PROMPT:
Please print the listing that follows word for word, but skip any pictures it holds.

DATA FOR ANALYSIS:
*-*-*

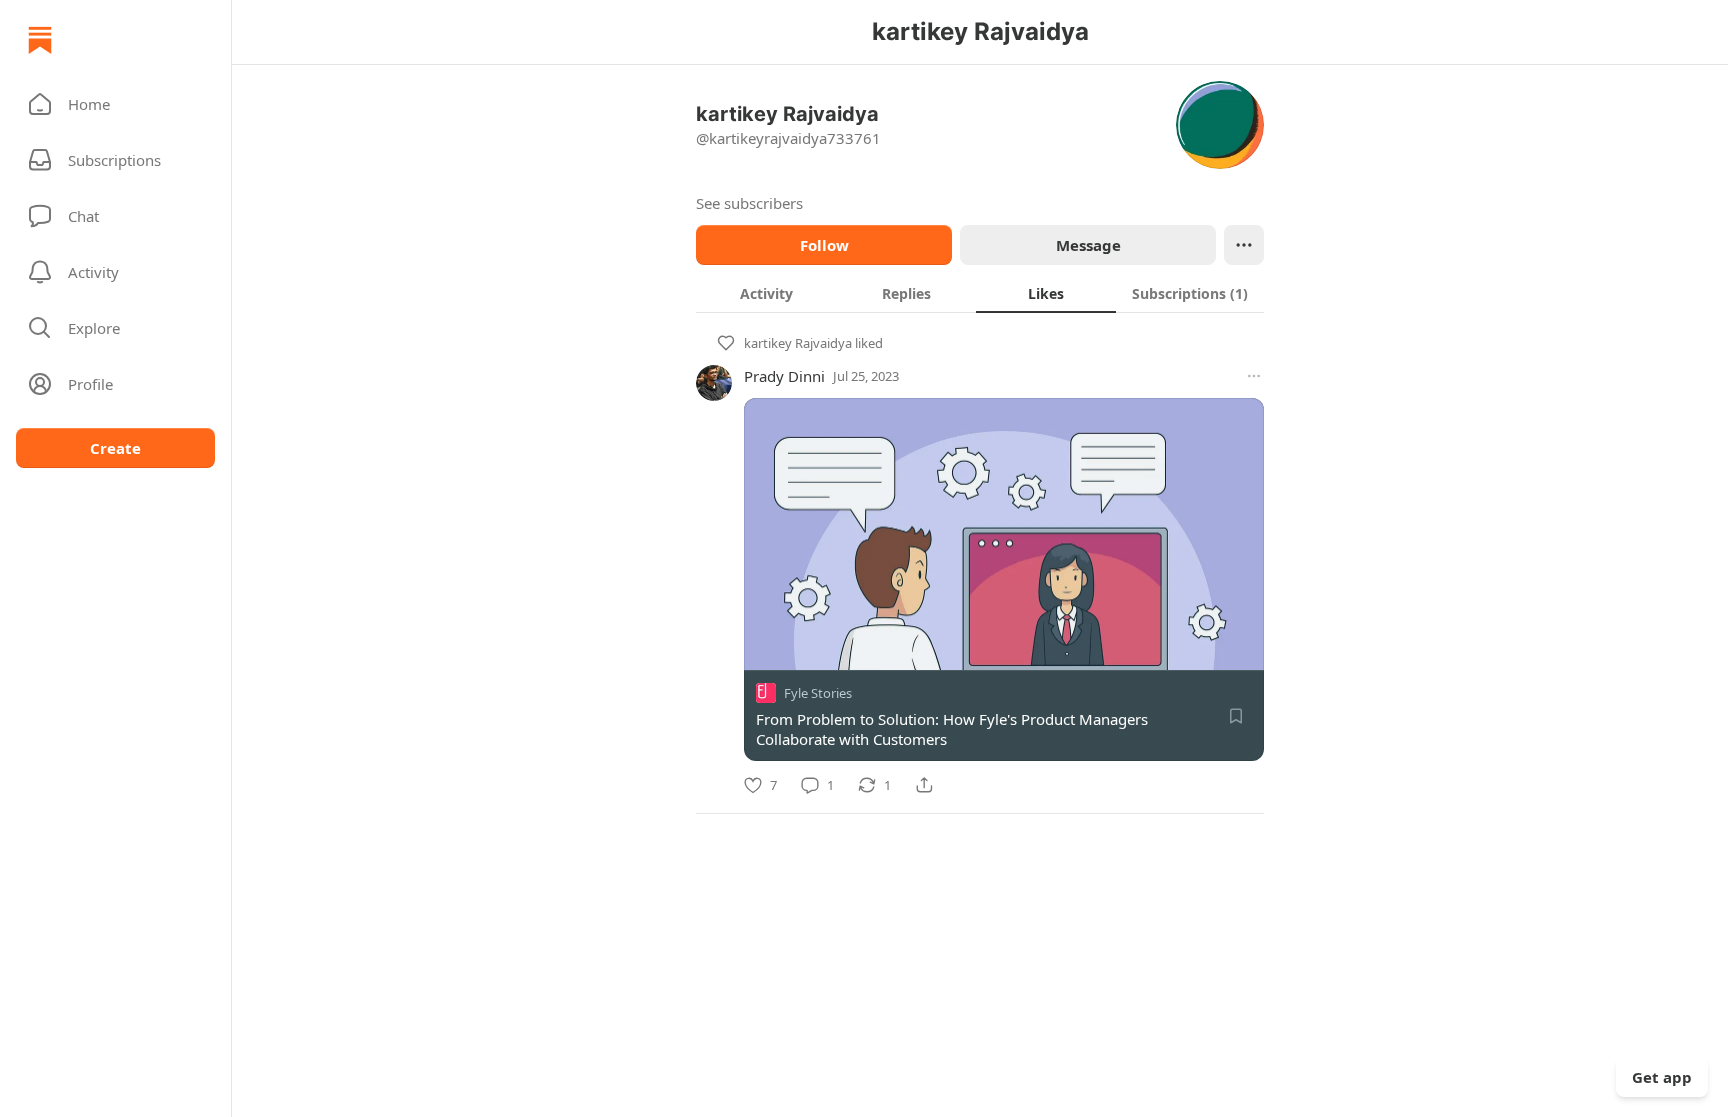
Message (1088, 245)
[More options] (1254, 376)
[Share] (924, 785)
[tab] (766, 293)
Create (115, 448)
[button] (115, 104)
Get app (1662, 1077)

*-*-*

WRITTEN RESPONSE:
Message (1088, 245)
[More options] (1254, 376)
[Share] (924, 785)
[tab] (766, 293)
Create (115, 448)
[button] (115, 104)
Get app (1662, 1077)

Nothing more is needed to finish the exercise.